» **Try it**:
Restate the following data in its entirety, word for word and without images.

» **Input for this task**:
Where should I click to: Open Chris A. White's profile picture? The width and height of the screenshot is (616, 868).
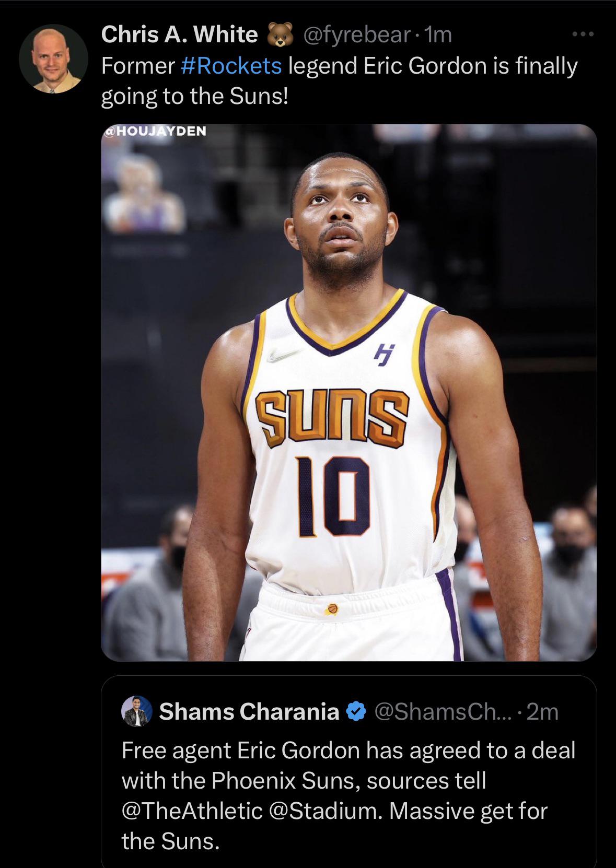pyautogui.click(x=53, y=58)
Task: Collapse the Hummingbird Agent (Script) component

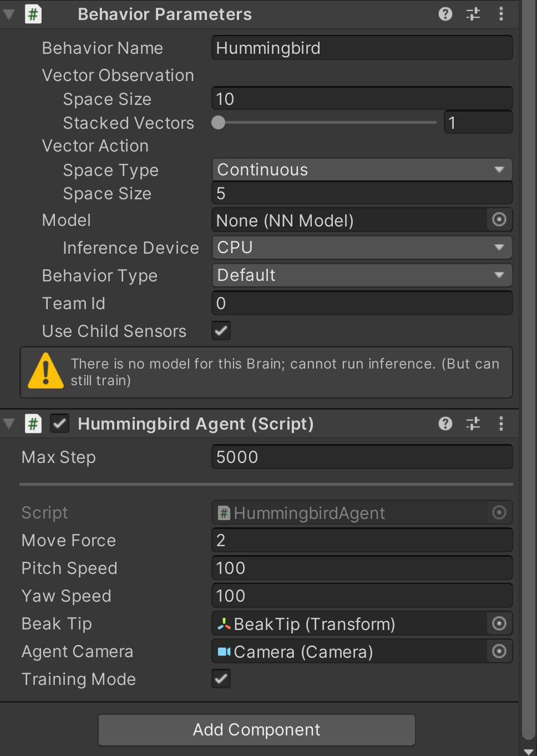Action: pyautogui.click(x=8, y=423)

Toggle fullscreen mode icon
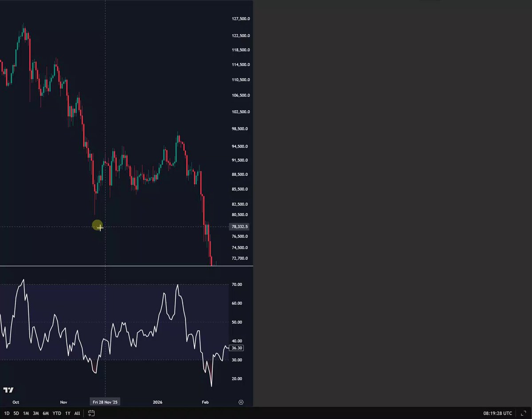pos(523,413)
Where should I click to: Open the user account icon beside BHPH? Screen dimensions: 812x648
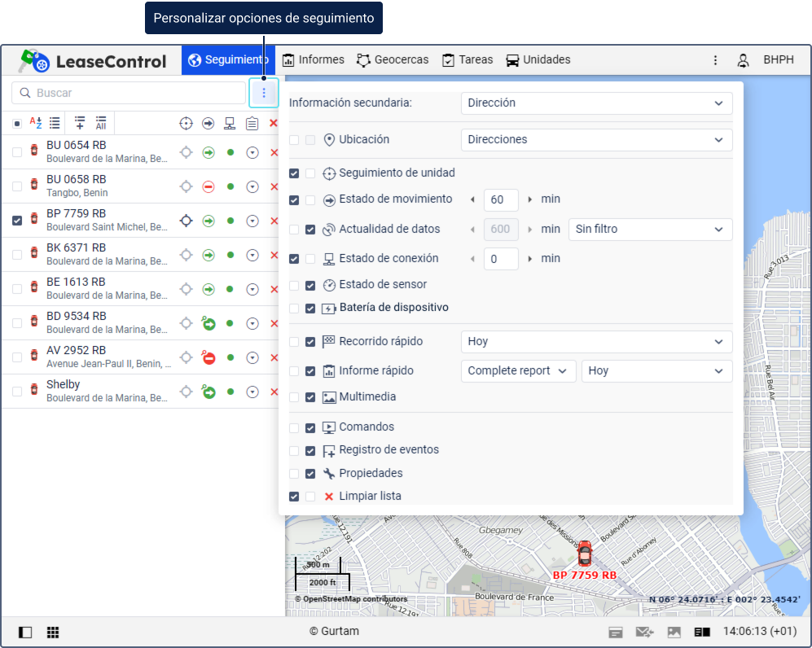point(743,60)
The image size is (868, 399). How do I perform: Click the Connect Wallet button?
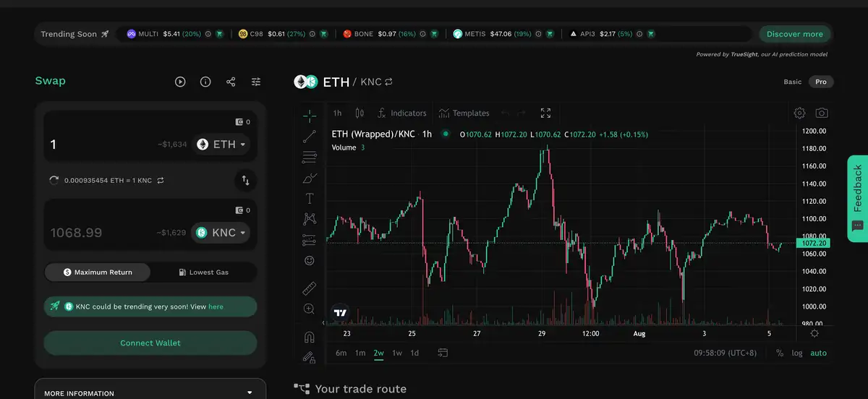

» **Task response**:
Where should I click to: Open Chris A. White's profile picture? The width and height of the screenshot is (616, 868).
pyautogui.click(x=53, y=58)
Task: Collapse the Hummingbird Agent (Script) component

Action: pyautogui.click(x=8, y=423)

Toggle fullscreen mode icon
pos(523,413)
Where should I click to: Open the user account icon beside BHPH? Screen dimensions: 812x648
point(743,60)
The image size is (868, 399). How do I perform: Click the Connect Wallet button?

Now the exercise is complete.